Die Studie stratifizierte die Teilnehmer auch nach Blutzuckerwerten und BMI. RPP war positiv mit UACR bei Personen mit unterschiedlichen Blutzuckerwerten assoziiert, wobei die stärkste Korrelation bei Personen mit normaler Glukosetoleranz und Diabetes mellitus beobachtet wurde. Ebenso war RPP positiv mit UACR bei Personen mit einem BMI ≥18,5 kg/m² assoziiert, wobei die stärkste Korrelation bei übergewichtigen Personen (BMI ≥25,0 kg/m²) festgestellt wurde. Höhere PRQ-Werte waren ebenfalls signifikant mit UACR in verschiedenen Blutzucker- und BMI-Untergruppen korreliert.

Die Studie zeigte, dass Albuminurie bei 13,9% der älteren chinesischen Bevölkerung vorhanden war.

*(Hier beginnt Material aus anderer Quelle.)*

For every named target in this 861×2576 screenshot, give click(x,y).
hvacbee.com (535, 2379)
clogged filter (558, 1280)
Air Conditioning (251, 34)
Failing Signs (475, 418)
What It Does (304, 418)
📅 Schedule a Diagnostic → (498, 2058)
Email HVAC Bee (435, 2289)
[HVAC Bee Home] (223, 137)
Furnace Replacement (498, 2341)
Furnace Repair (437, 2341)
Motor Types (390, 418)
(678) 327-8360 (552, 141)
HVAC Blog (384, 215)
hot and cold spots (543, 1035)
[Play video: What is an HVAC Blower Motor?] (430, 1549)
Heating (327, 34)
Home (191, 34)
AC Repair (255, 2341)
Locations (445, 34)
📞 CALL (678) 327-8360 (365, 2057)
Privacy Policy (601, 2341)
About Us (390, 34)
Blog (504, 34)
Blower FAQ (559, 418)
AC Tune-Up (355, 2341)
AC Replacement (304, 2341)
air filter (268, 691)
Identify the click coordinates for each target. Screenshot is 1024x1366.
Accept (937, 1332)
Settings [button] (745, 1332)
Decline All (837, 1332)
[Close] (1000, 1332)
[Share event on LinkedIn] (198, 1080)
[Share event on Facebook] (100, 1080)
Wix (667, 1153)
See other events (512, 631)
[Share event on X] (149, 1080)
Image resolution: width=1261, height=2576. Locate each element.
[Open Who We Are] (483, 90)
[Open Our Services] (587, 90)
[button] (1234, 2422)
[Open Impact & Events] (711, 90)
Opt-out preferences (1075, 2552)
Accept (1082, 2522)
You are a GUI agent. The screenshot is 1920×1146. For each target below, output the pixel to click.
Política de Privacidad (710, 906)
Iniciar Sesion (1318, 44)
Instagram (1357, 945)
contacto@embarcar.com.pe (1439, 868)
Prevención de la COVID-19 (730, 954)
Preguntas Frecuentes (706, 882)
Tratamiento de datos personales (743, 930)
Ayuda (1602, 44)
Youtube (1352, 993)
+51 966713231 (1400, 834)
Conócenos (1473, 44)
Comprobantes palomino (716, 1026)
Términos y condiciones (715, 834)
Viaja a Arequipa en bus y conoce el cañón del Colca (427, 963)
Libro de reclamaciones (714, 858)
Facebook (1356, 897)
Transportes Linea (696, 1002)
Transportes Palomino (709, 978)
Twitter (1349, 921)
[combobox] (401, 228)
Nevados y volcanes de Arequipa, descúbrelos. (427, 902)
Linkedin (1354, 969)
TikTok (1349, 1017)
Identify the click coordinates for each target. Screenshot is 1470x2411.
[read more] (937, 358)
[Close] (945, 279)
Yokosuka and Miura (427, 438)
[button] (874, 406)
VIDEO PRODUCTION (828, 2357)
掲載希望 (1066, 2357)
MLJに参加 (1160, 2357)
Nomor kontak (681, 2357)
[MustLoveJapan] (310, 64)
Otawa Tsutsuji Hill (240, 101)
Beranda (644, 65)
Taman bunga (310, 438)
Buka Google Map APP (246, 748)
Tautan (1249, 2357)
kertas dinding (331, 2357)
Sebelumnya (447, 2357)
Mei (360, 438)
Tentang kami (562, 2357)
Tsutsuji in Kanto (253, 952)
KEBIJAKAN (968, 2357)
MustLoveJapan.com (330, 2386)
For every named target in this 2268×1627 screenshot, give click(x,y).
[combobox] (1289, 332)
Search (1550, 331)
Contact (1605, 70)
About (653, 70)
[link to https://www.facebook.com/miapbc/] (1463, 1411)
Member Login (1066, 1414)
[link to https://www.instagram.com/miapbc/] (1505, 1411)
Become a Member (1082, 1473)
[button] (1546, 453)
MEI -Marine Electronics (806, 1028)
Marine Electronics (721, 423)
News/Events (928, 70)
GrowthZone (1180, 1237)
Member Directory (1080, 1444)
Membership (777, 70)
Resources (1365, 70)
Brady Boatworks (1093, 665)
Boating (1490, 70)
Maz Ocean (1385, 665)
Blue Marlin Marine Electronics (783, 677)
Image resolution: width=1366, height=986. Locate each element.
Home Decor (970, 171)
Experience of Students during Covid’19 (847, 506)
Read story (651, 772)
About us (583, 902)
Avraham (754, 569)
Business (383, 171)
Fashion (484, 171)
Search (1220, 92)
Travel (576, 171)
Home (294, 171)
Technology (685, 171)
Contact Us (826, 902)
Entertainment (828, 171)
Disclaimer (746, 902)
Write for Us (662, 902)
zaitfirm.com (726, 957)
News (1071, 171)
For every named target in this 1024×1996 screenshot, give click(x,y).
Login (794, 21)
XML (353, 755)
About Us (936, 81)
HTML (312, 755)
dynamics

Erhöhte Proteinurie ist ein wichtiger Faktor für den Rückgang der Nierenfunktion bei verschiedenen Erkrankungen, einschließlich CKD, Bluthochdruck und Typ-2-Diabetes. Blutdruck und Herzfrequenz sind entscheidende Parameter für die Bewertung der Gesundheit, und die Kombination dieser Variablen, wie in RPP und PRQ, kann bessere Indikatoren für den Sauerstoffverbrauch des Herzmuskels (MVO2) liefern. RPP, das das Produkt von SBP und HR widerspiegelt, ist mit dem Schlagvolumen (SV), dem Gefäßwiderstand (VR) und der Herzfrequenz verbunden. PRQ, berechnet als MAP geteilt durch HR, spiegelt SV und VR wider. Sowohl RPP als auch PRQ werden durch die Aktivität des sympathischen und parasympathischen Nervensystems beeinflusst.

Die Studie fand heraus, dass RPP besser in der Lage ist, Nierenerkrankungen vorherzusagen als Blutdruck und PRQ, wahrscheinlich aufgrund seiner verstärkten Aktivierung des sympathischen Nervensystems, das eine wichtige Rolle bei Niereninsuffizienz spielt. Eine erhöhte Herzfrequenz kann zu Schäden an den Endothelzellen führen, was die Durchlässigkeit der Endothelzellen und die Mikroalbuminurie erhöht. Die Vorhersagefähigkeit von RPP und PRQ für CKD war bei Männern stärker als bei Frauen, was möglicherweise mit Geschlechtshormonen und der renalen Hämodynamik zusammenhängt. Frauen haben im Allgemeinen einen höheren renalen Gefäßwiderstand und einen niedrigeren absoluten Widerstand, eine geringere glomeruläre Filtrationsrate (GFR) und einen geringeren renalen Plasmafluss. Östrogene erhöhen die Synthese von Angiotensinogen, verringern jedoch die Synthese von Renin und Angiotensin-Converting-Enzym (ACE), während Testosteron mit einer erhöhten Freisetzung von Renin verbunden ist.

Die Studie profitierte von einer großen, gemeindebasierten Stichprobe mit breiter geografischer Verteilung in China, was die Ergebnisse allgemein repräsentativ macht. Da es sich jedoch um eine Querschnittsstudie handelte, konnte sie nur Assoziationen feststellen und keine Kausalität nachweisen, was ihre Vorhersagekraft für Ergebnisse einschränkt. Weitere prospektive Follow-up-Studien sind erforderlich, um die Mechanismen, die der Beziehung zwischen RPP oder PRQ und UACR zugrunde liegen, vollständig zu bestimmen.

Zusammenfassend zeigte diese Studie eine signifikante Korrelation zwischen RPP oder PRQ und UACR in der chinesischen älteren Bevölkerung. Die Korrelation zwischen RPP und UACR war stärker als die zwischen PRQ oder Blutdruck und UACR, was darauf hindeutet, dass RPP ein besserer Prädiktor für CKD sein könnte. Diese Ergebnisse unterstreichen die Bedeutung der Berücksichtigung hämodynamischer Parameter bei der Bewertung der Nierengesundheit und heben die Notwendigkeit weiterer Forschung hervor, um diese Zusammenhänge genauer zu untersuchen.